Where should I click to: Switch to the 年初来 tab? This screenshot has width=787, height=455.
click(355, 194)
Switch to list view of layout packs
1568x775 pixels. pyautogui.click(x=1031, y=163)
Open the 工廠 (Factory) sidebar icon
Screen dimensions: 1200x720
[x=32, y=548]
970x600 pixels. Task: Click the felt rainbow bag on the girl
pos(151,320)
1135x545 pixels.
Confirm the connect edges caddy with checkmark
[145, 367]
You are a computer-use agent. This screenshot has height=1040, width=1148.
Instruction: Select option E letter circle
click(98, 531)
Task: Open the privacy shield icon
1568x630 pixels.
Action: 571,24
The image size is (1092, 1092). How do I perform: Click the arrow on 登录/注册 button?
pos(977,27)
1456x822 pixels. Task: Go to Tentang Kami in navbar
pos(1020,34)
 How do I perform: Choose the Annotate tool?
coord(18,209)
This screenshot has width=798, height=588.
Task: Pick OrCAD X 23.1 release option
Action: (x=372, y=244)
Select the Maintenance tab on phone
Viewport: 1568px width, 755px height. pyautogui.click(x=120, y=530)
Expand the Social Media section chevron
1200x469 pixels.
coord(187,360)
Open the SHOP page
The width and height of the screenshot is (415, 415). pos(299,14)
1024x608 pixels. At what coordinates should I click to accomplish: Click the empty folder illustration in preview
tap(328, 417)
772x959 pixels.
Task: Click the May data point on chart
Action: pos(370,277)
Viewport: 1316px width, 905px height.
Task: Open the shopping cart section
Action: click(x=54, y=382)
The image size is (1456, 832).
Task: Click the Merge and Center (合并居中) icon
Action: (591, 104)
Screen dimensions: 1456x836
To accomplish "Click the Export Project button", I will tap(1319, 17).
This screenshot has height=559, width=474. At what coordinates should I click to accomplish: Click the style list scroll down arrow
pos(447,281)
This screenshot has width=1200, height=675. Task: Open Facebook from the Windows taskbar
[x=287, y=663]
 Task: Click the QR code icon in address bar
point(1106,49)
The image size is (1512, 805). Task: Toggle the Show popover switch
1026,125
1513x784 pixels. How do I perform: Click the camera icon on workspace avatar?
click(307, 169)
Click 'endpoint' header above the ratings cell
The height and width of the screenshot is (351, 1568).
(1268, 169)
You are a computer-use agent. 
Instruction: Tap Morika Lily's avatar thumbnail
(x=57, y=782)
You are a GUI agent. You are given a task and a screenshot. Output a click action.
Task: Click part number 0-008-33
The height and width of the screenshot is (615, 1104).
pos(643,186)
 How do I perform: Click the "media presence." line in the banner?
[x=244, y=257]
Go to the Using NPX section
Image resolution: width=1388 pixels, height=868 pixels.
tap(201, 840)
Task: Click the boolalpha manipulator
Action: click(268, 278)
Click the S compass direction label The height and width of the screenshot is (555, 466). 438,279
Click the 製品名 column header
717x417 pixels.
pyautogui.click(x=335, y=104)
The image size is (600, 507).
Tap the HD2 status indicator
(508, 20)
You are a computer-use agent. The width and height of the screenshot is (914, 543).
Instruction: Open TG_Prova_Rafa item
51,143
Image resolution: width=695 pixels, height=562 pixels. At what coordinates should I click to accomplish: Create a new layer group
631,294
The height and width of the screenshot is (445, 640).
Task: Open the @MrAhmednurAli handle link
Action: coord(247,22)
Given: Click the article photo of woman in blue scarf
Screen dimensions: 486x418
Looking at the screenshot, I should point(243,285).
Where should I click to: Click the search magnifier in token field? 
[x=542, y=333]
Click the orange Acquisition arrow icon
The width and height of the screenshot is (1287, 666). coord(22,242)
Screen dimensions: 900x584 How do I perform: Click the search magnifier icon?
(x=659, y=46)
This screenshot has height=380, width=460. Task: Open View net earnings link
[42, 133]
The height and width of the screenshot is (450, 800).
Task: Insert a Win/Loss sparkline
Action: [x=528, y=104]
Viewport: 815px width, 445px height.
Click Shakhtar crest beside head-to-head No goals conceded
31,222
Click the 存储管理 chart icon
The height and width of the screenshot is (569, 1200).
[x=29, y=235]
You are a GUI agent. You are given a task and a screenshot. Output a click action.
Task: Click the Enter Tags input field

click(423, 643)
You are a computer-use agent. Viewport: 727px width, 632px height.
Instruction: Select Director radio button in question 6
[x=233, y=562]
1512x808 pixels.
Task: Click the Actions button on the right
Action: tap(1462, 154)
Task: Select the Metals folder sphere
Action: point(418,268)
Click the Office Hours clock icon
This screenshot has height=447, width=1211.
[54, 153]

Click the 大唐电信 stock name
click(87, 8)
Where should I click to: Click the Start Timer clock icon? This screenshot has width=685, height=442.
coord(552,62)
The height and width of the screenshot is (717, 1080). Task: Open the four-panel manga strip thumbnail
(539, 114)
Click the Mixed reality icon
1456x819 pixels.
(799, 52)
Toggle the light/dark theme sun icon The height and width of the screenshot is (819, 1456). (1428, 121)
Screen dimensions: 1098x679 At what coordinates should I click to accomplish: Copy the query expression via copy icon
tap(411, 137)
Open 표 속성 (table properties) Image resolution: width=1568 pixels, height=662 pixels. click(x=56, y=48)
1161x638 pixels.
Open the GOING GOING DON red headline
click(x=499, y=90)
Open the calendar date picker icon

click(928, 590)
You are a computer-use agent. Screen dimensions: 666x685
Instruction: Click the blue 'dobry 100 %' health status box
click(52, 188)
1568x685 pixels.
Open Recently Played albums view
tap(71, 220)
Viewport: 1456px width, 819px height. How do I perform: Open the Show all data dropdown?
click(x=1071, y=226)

• **Directions**: Write out everything in the listing above from the line that contains "The image size is (600, 507)." down to the line that contains "Action: [x=528, y=104]", both of those lines included.

• **Result of this exercise**:
The image size is (600, 507).
Tap the HD2 status indicator
(508, 20)
You are a computer-use agent. The width and height of the screenshot is (914, 543).
Instruction: Open TG_Prova_Rafa item
51,143
Image resolution: width=695 pixels, height=562 pixels. At what coordinates should I click to accomplish: Create a new layer group
631,294
The height and width of the screenshot is (445, 640).
Task: Open the @MrAhmednurAli handle link
Action: coord(247,22)
Given: Click the article photo of woman in blue scarf
Screen dimensions: 486x418
Looking at the screenshot, I should point(243,285).
Where should I click to: Click the search magnifier in token field? 
[x=542, y=333]
Click the orange Acquisition arrow icon
The width and height of the screenshot is (1287, 666). coord(22,242)
Screen dimensions: 900x584 How do I perform: Click the search magnifier icon?
(x=659, y=46)
This screenshot has height=380, width=460. Task: Open View net earnings link
[42, 133]
The height and width of the screenshot is (450, 800).
Task: Insert a Win/Loss sparkline
Action: [x=528, y=104]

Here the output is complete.